## Page extract
D&D 5E (2024) Does your table use concentration with Ready a Spell?

Yeah and a GM thinking this is a minor consequence or in any way fun leads to the minor consequences that a player being harassed in this way will leave.

The player left, per the OP, because the DM refused to implement a house rule midgame.

That's a pretty thin reason. But we don't know the full story, backstory or context, so all we can do is go by what we have
Having to use a crossbow is already a plan B (which you kinda get for free at character creation). Being forced by the GM to have to use plan B (removing player agency) is already not fun. There is no choice in what you do because thats the only thing you can do to have any effect.


But this is not enough, this forced plan B with no player choice was made even more miserable by reducing the damage by 1/2 and by decreasing the hit chance by -20% which is almost 45% less hits. So your DPR outbut was reduced to almost 1/4th. So you are forced to do action X, which also really sucks.
How do you know that's plan B? If this was a typical warlock, we'd be seeing Eldritch Blast, but the player CHOSE true strike instead. Presumably because he's better in melee with it? Player CHOSE the crossbow for range, presumably as a tradeoff of some kind.

This would not have been different without the phasing wrinkle. This is the way the PC does range, their CHOICE.

Also this removes in addition any options for bonus actions or reactions because you need both for this sad plan B. Also with a GM enforcing rules strictly, this maybe forces the player to use plan B on the other turns because "actually you can't draw your weapon for free for preparing an attack since thats not the attack action" or something like this.

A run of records
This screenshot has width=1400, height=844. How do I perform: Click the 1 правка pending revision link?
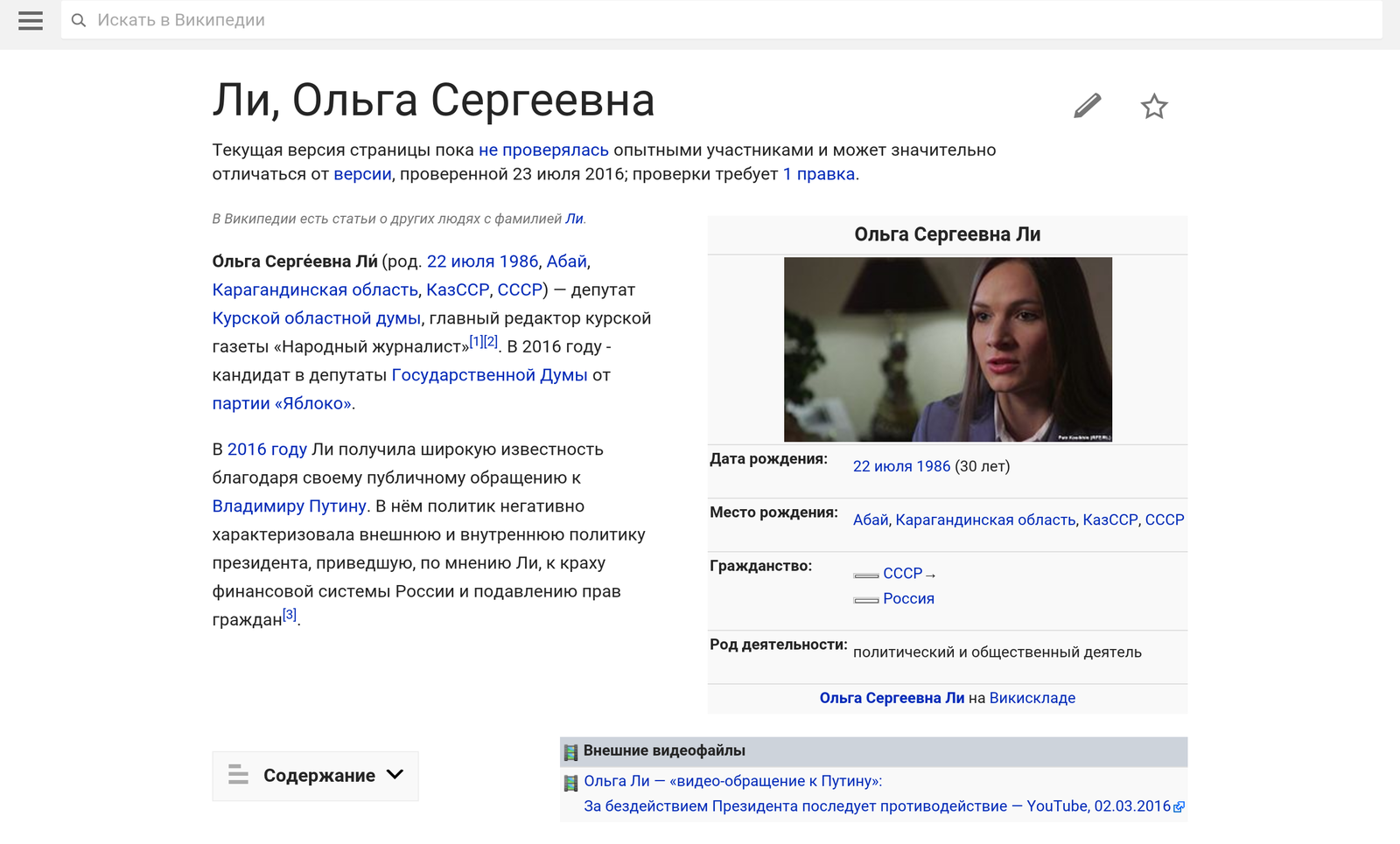point(818,174)
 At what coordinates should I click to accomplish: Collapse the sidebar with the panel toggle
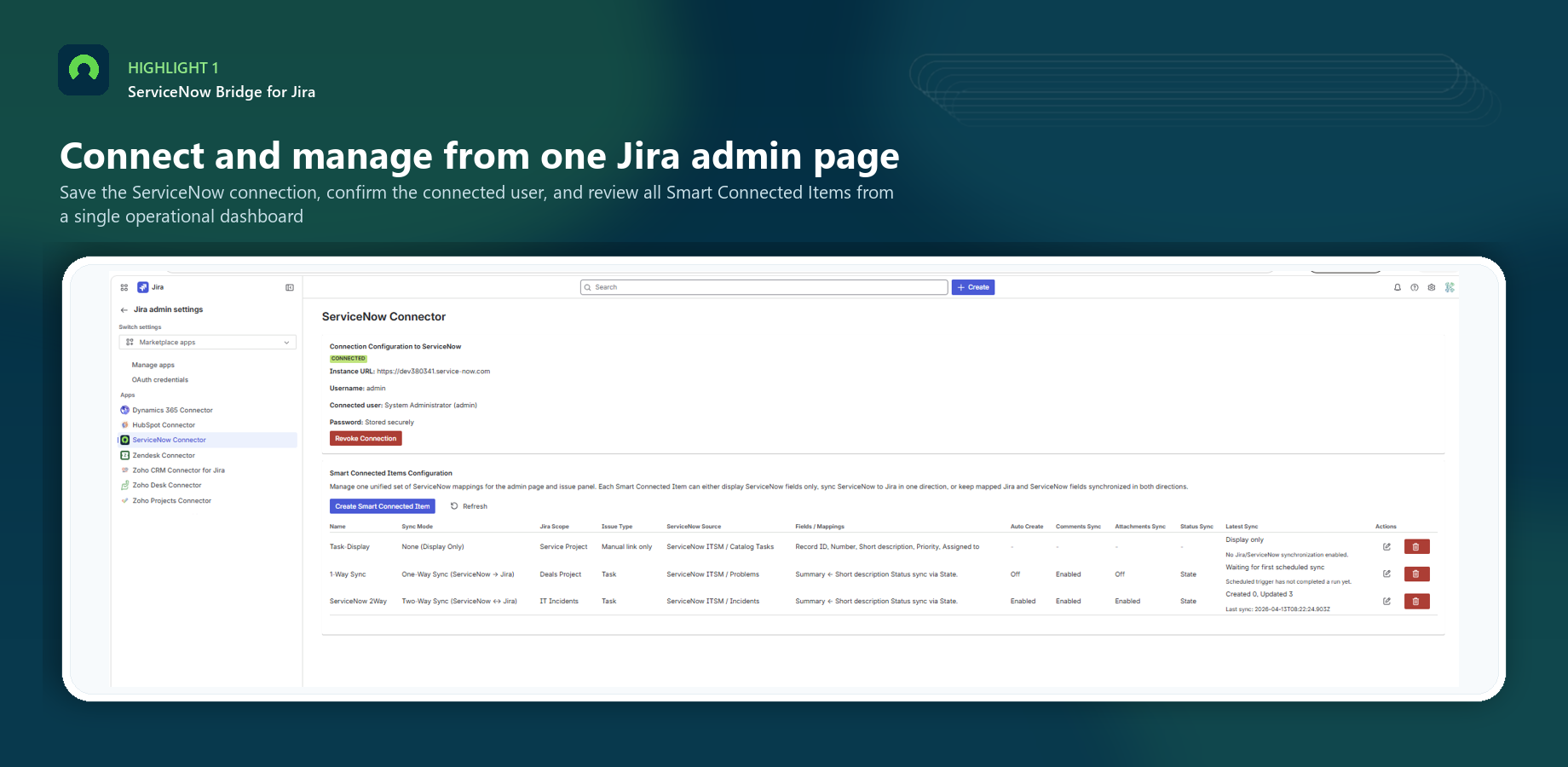(289, 287)
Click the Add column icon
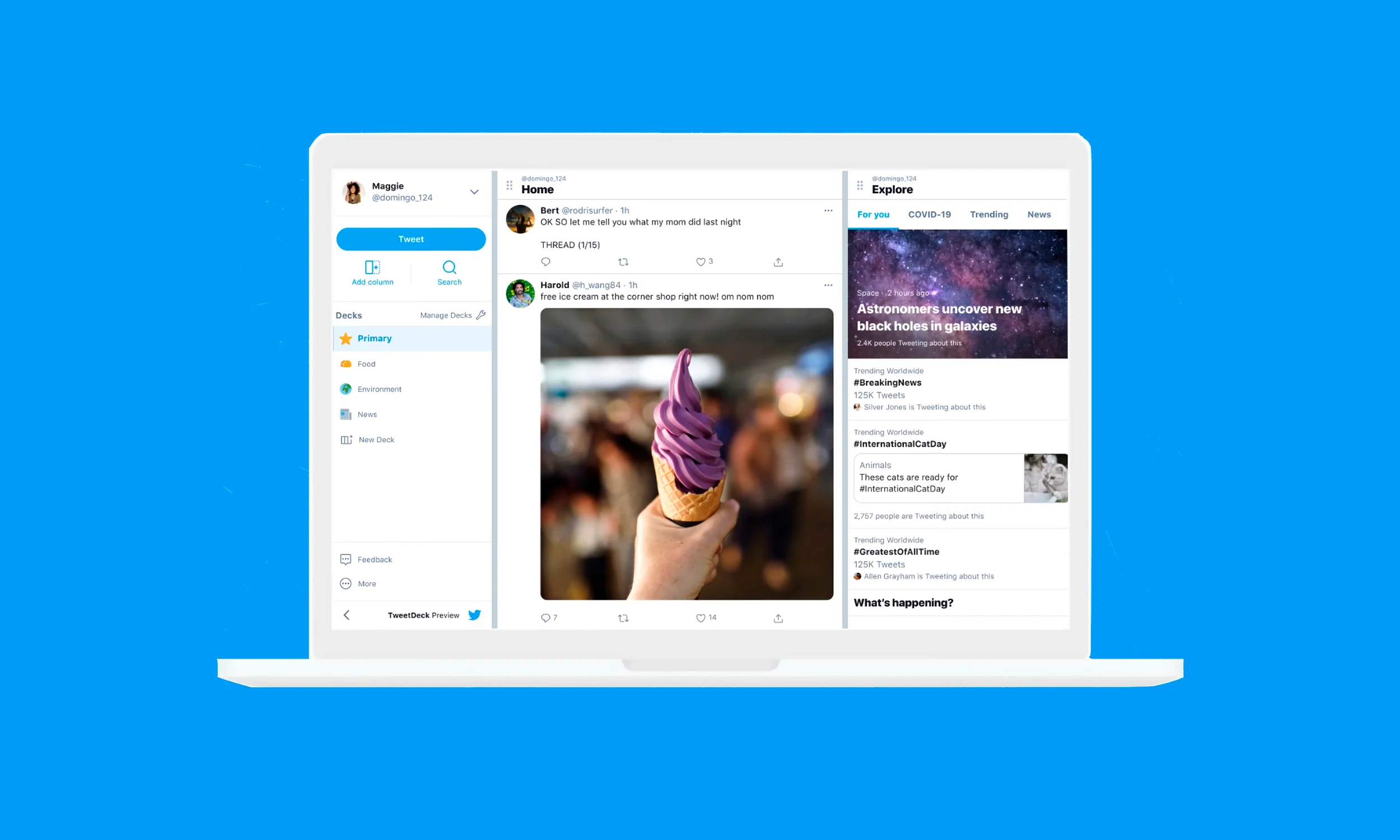 372,267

## Things to do
(a) According to the forum thread, why did the player leave?
(b) Write out the forum thread from "That's a pretty" to "have any effect." again, renaming "crossbow" to "longbow".

## Responses per task
(a) The player left because the DM refused to implement a house rule midgame.

(b)
That's a pretty thin reason. But we don't know the full story, backstory or context, so all we can do is go by what we have
Having to use a longbow is already a plan B (which you kinda get for free at character creation). Being forced by the GM to have to use plan B (removing player agency) is already not fun. There is no choice in what you do because thats the only thing you can do to have any effect.